# Exercise
Please output, without any change, the lines of the material below from the very first through the one with "Click the 新建查询 (New Query) toolbar button".

• • • •

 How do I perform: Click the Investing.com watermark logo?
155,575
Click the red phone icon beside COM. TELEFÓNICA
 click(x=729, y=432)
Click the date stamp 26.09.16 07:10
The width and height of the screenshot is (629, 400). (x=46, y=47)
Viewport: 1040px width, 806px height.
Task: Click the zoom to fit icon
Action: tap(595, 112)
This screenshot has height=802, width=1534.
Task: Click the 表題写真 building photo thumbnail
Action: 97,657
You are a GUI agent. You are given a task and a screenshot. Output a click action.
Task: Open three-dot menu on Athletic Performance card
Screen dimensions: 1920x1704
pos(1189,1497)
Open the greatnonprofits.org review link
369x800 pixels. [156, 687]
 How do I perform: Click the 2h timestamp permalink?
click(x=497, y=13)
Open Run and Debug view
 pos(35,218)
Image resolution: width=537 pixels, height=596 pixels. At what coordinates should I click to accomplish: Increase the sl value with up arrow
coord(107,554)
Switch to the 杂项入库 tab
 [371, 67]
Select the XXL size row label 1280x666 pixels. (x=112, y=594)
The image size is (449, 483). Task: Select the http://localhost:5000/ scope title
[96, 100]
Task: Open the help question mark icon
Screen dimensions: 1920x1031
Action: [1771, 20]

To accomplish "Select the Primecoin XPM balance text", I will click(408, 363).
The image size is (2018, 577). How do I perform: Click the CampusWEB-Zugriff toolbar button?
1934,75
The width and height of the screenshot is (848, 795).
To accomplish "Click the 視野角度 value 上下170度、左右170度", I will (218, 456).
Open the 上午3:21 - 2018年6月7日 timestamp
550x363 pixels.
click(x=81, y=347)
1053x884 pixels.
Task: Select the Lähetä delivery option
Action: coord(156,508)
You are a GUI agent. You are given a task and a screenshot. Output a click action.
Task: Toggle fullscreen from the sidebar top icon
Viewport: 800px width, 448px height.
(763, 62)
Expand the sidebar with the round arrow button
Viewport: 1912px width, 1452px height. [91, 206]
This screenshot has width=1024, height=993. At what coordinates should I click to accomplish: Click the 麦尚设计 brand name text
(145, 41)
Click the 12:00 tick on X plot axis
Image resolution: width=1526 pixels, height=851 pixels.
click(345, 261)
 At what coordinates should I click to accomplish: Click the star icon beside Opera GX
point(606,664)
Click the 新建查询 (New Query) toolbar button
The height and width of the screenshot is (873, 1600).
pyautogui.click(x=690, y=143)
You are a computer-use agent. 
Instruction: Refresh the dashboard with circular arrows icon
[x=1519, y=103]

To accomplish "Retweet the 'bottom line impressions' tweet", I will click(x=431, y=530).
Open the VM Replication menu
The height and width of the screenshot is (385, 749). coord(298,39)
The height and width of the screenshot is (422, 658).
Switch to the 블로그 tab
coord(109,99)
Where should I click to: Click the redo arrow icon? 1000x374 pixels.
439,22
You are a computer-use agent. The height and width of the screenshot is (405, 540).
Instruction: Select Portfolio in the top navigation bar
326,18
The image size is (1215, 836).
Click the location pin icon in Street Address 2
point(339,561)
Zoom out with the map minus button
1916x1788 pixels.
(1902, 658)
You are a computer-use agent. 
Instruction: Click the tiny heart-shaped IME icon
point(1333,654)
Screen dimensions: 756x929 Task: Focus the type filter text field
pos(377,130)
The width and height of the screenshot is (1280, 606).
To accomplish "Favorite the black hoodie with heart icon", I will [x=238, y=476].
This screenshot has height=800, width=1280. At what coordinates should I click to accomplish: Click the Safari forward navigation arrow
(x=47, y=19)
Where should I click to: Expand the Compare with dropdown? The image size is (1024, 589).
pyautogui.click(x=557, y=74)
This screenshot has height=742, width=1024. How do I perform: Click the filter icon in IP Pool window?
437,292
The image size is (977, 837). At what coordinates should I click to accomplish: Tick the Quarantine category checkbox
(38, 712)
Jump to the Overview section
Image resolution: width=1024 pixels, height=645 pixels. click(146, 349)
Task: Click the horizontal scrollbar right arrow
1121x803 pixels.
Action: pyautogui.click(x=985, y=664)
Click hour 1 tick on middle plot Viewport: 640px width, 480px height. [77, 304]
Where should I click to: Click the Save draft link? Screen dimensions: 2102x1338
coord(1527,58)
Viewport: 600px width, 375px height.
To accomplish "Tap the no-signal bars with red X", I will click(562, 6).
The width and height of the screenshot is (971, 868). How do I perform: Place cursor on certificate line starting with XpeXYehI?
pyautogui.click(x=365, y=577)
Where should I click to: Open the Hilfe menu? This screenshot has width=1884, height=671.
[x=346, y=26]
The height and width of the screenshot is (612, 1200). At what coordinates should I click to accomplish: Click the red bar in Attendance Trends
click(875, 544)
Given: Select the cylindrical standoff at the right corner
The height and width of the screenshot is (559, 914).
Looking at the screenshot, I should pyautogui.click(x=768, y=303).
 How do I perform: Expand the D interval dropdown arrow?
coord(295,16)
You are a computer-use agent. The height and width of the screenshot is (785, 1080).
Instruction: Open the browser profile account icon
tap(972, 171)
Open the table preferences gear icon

• • • •

# Worked solution
 How do I perform: Click the Investing.com watermark logo?
155,575
Click the red phone icon beside COM. TELEFÓNICA
 click(x=729, y=432)
Click the date stamp 26.09.16 07:10
The width and height of the screenshot is (629, 400). (x=46, y=47)
Viewport: 1040px width, 806px height.
Task: Click the zoom to fit icon
Action: tap(595, 112)
This screenshot has height=802, width=1534.
Task: Click the 表題写真 building photo thumbnail
Action: 97,657
You are a GUI agent. You are given a task and a screenshot. Output a click action.
Task: Open three-dot menu on Athletic Performance card
Screen dimensions: 1920x1704
pos(1189,1497)
Open the greatnonprofits.org review link
369x800 pixels. [156, 687]
 How do I perform: Click the 2h timestamp permalink?
click(x=497, y=13)
Open Run and Debug view
 pos(35,218)
Image resolution: width=537 pixels, height=596 pixels. At what coordinates should I click to accomplish: Increase the sl value with up arrow
coord(107,554)
Switch to the 杂项入库 tab
 [371, 67]
Select the XXL size row label 1280x666 pixels. (x=112, y=594)
The image size is (449, 483). Task: Select the http://localhost:5000/ scope title
[96, 100]
Task: Open the help question mark icon
Screen dimensions: 1920x1031
Action: [1771, 20]

To accomplish "Select the Primecoin XPM balance text", I will click(408, 363).
The image size is (2018, 577). How do I perform: Click the CampusWEB-Zugriff toolbar button?
1934,75
The width and height of the screenshot is (848, 795).
To accomplish "Click the 視野角度 value 上下170度、左右170度", I will (218, 456).
Open the 上午3:21 - 2018年6月7日 timestamp
550x363 pixels.
click(x=81, y=347)
1053x884 pixels.
Task: Select the Lähetä delivery option
Action: coord(156,508)
You are a GUI agent. You are given a task and a screenshot. Output a click action.
Task: Toggle fullscreen from the sidebar top icon
Viewport: 800px width, 448px height.
(763, 62)
Expand the sidebar with the round arrow button
Viewport: 1912px width, 1452px height. [91, 206]
This screenshot has width=1024, height=993. At what coordinates should I click to accomplish: Click the 麦尚设计 brand name text
(145, 41)
Click the 12:00 tick on X plot axis
Image resolution: width=1526 pixels, height=851 pixels.
click(345, 261)
 At what coordinates should I click to accomplish: Click the star icon beside Opera GX
point(606,664)
Click the 新建查询 (New Query) toolbar button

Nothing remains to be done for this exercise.